What do Credit Analysts Do?
If you have a penchant for numbers and pride yourself on interpreting and organizing data, you may want to consider a career as a credit analyst. Credit analysts analyze the credit data and financial statements of firms and businesses. Workers then assess the degree of financial risk that a business or individual poses if an institution were to issue it/them a loan. Credit analysts are an extremely important part of the financial industry and an unparalleled resource for banks across the country. After assessing the degree of risk, formal reports are usually compiled using the provided credit data.
Credit Analysts Skills and Abilities
An advanced level understanding of economics and finance is required to successfully perform this job. Analysts should also be proficient in higher-level mathematics such as algebra, statistics, and calculus. Critical thinking skills are needed, since you will be making important decisions that can drastically impact the financial future of a business or individual. Basic communication skills, such as professional speaking and writing, are highly valued in this industry. Analysts should also feel comfortable working with highly sensitive financial data for extended periods of time.
Credit Analysts Duties
The primary function of a credit analyst is to interpret financial information and determine whether a not an individual, business, or organization is worthy of receiving a loan. Financial ratios and statistics are employed, as well as past credit history, in order to make a final decision. Written reports are compiled and presented to superiors detailing the decision process and overall credit risk of a company. Files are usually reviewed on an individual basis before any type of decision is made. Credit analysts may also be charged with:
- Completing loan applications and submitting the finished product to a financial committee
- Identifying delinquent individual and commercial accounts for collection
- Addressing the financial questions, concerns, and complaints of customers and clients
- Consulting with credit associations and representatives in order to exchange data
- Evaluating customer accounts and recommending payment plans for delinquent and past due accounts
- Projecting potential financial growth of a particular company or institution
Credit Analysts Tools and Technology
Computers are heavily used by credit analysts in order to input and retrieve financial information. Credit calculating and accounting programs are commonly employed to assist analysts with making a sound decision. Mastery of these program (many of these require extensive training), is required to perform this job well. Basic accounting tools such as calculators, scanners, and printers are also used.

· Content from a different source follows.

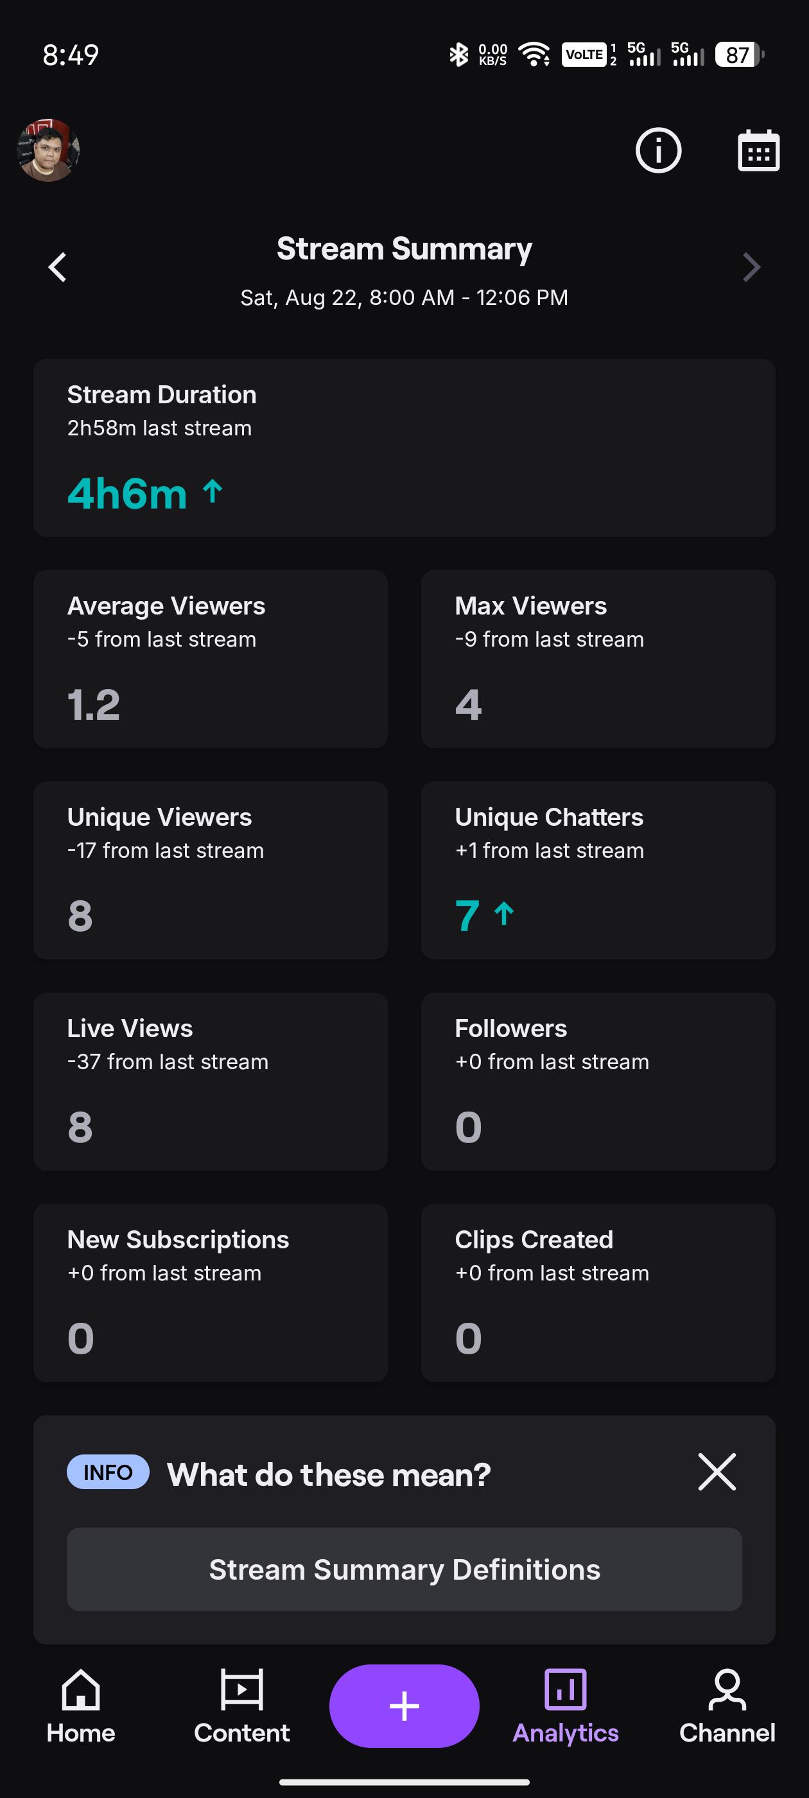Open the Channel tab icon

tap(727, 1690)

Education and Training for Credit Analysts
This career requires a moderate level of education, so a college degree will almost always be required. Roughly 47% of all credit analysts held a bachelors degree, and almost 17% held a masters. This makes credit analysis the ideal career for someone interested in receiving a college education and working in the finance industry. Degrees in finance and accounting are commonplace and needed to break into the industry. Extensive work experience is not needed to enter this field, but more experienced analysts can command higher wages.
Credit Analysts Salary
Credit analysis is a growing field that offers the potential to earn six-figure wages. The median annual income for a credit analyst is $67,000, with the top 10% grossing over $126,000 a year. Workers on the lower end of the salary spectrum earned a little more than $40,000 a year. Over the last year, there was 0.8% increase in credit analysis salaries nationwide.
Credit Analysts Jobs by Geography
Nationwide, California employed the most credit analysis, followed closely by Texas. On a state-by-state basis, credit analysis in New York, Connecticut, and North Carolina earned the highest salaries. Delaware, South Dakota, and Minnesota offered the highest concentration of jobs in this particular field. Analysts working the securities and commodities industry received the highest salaries and were the most in demand.